The majority of these recommendations should be adhered to by the whole family, whether individual family members are obese or not (25,61,64,77,78).

In our country childhood obesity is a serious public health problem which has been increasing in all social strata of the Brazilian population. It seriously affects current and future health. Preventing childhood obesity results in a reduction in chronic degenerative diseases by rational and little onerous means. School is an important site for this work since children eat at least one meal at school which makes nutritional education work possible and also allows for increased physical activity to be provided. School meals should meet the nutritional needs of its children, in both quality and quantity, and be an agent for the formation of healthy habits (67).

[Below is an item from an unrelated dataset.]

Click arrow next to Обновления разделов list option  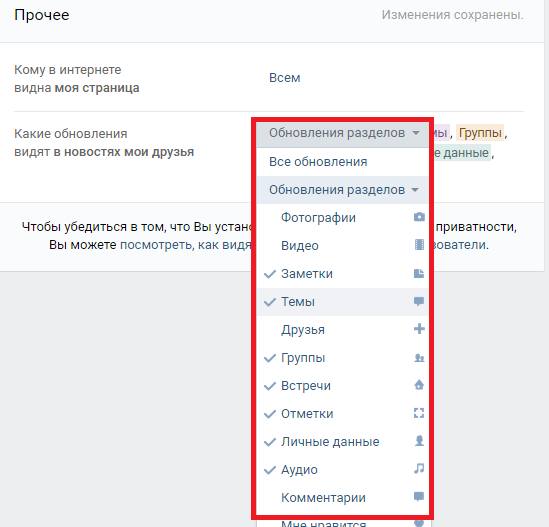click(x=415, y=190)
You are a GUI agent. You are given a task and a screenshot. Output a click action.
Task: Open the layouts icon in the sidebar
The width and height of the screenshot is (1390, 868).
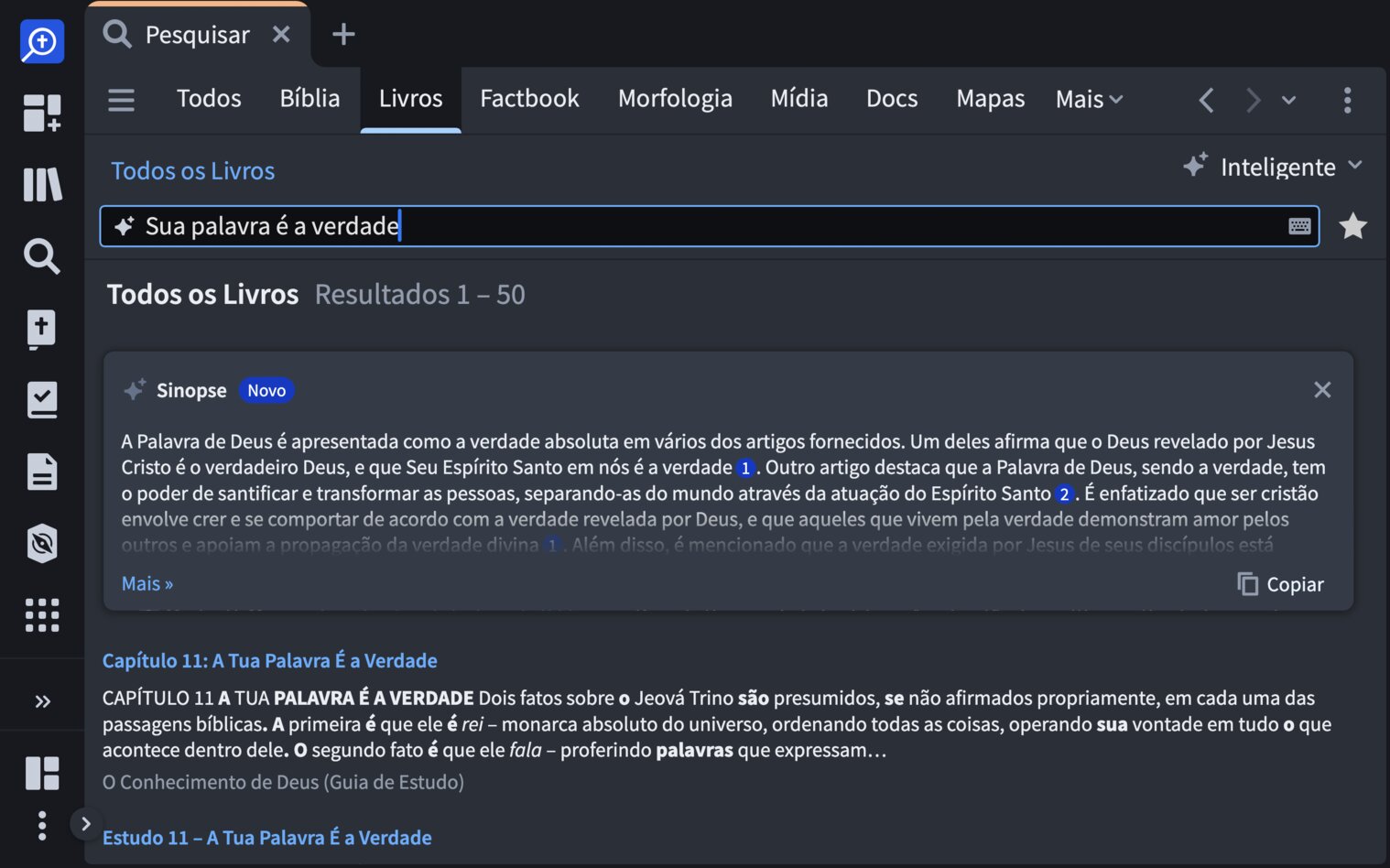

To achieve healthy nutrition, in addition to providing the correct information on nutrition and health (promotion), it is also necessary to prevent incorrect and contradictory information from reaching individuals (protection) and, at the same time conditions must be created that make adoption of the guidance they receive practicable (support). This entails that a consistent obesity prevention policy should cover not just educative and informative activities (such as mass media campaigns), but legislative measures (such as controlling the advertisement of unhealthy foods, particularly aimed at children), tax measures (making healthy food tax exempt and increasing the prices of unhealthy ones), the training and refreshing of health professionals, measures to support the production and sale of healthy foods and even measures related to urban planning (for example, giving priority to pedestrians and not automobiles and providing grants for underprivileged areas that lack the minimum resources necessary to practice physical leisure activities) (32,33,78-80).

Knowing what is necessary to lose weight does not present any great difficulties after a certain amount of practice. To want, to need and to be able to lose weight are issues that are hugely more complex and demand great emotional, intellectual and physical investment.